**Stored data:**
=== Begin Enclosure ===
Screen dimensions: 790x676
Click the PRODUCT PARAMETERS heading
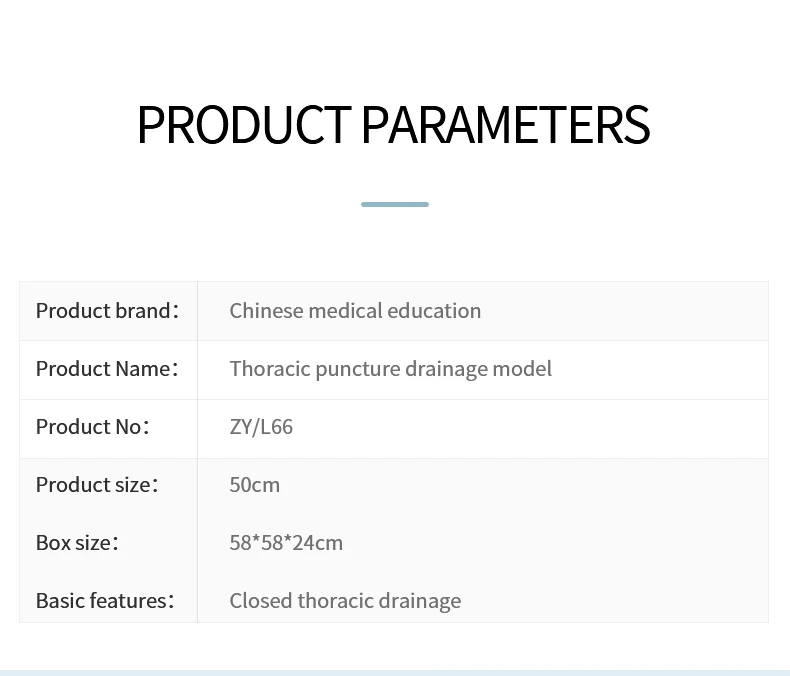[x=393, y=126]
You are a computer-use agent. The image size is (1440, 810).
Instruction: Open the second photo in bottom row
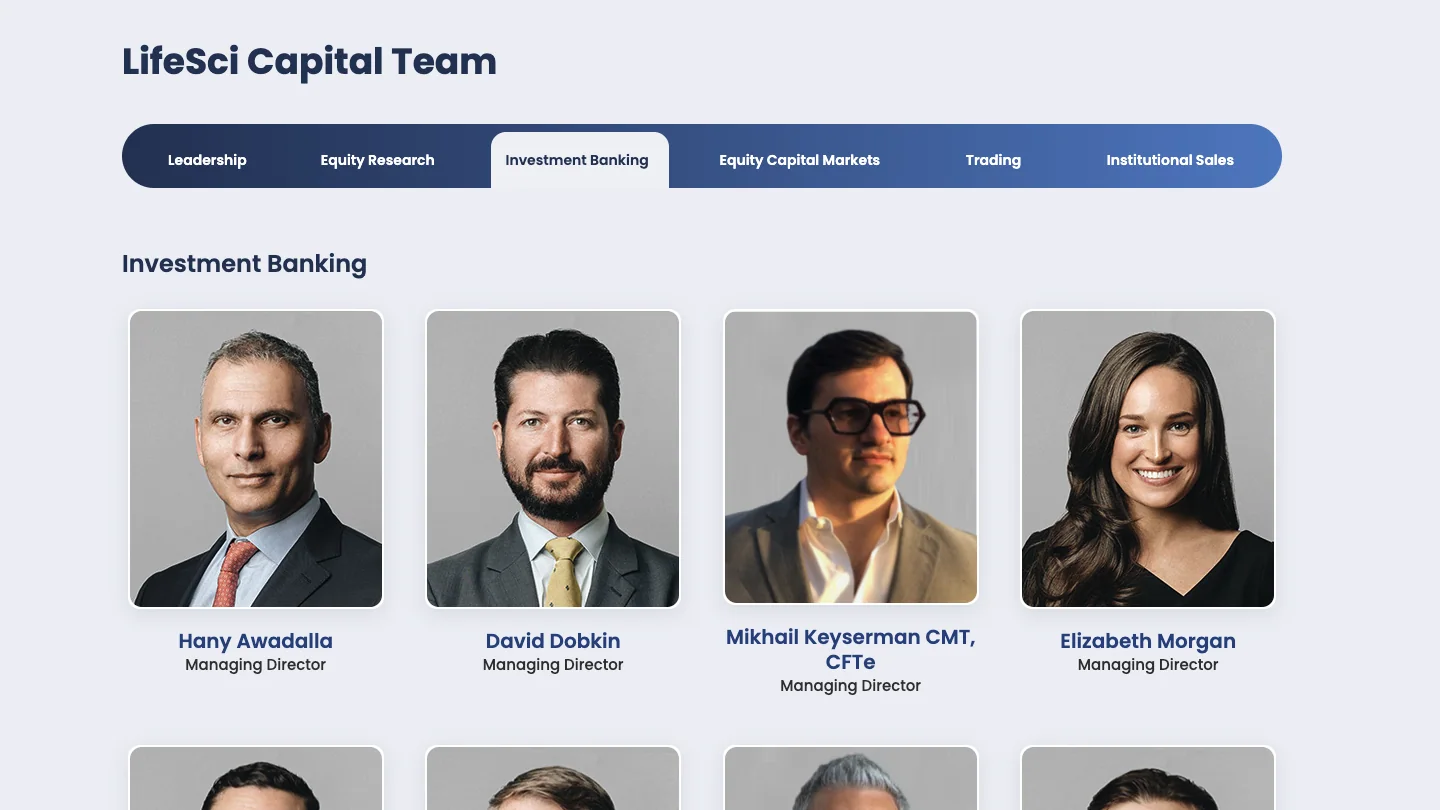553,778
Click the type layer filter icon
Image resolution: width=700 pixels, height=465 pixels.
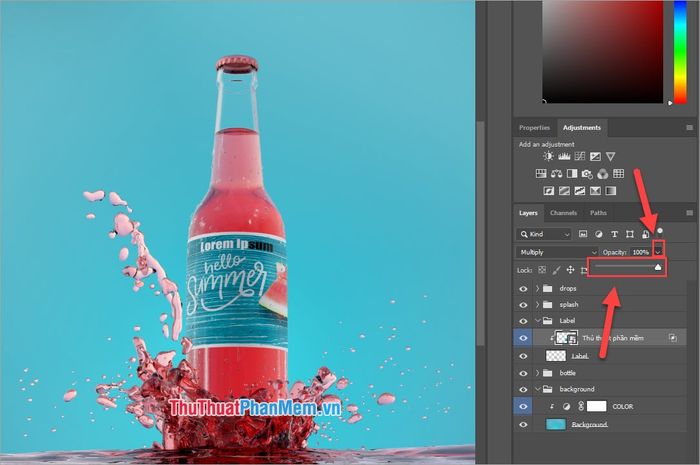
=== End Enclosure ===
**WHAT YOU ARE ASKED TO DO:** Give the records again exactly, pictures left out.

**SOLUTION TO THIS TASK:**
Screen dimensions: 790x676
Click the PRODUCT PARAMETERS heading
[x=393, y=126]
You are a computer-use agent. The image size is (1440, 810).
Instruction: Open the second photo in bottom row
553,778
Click the type layer filter icon
Image resolution: width=700 pixels, height=465 pixels.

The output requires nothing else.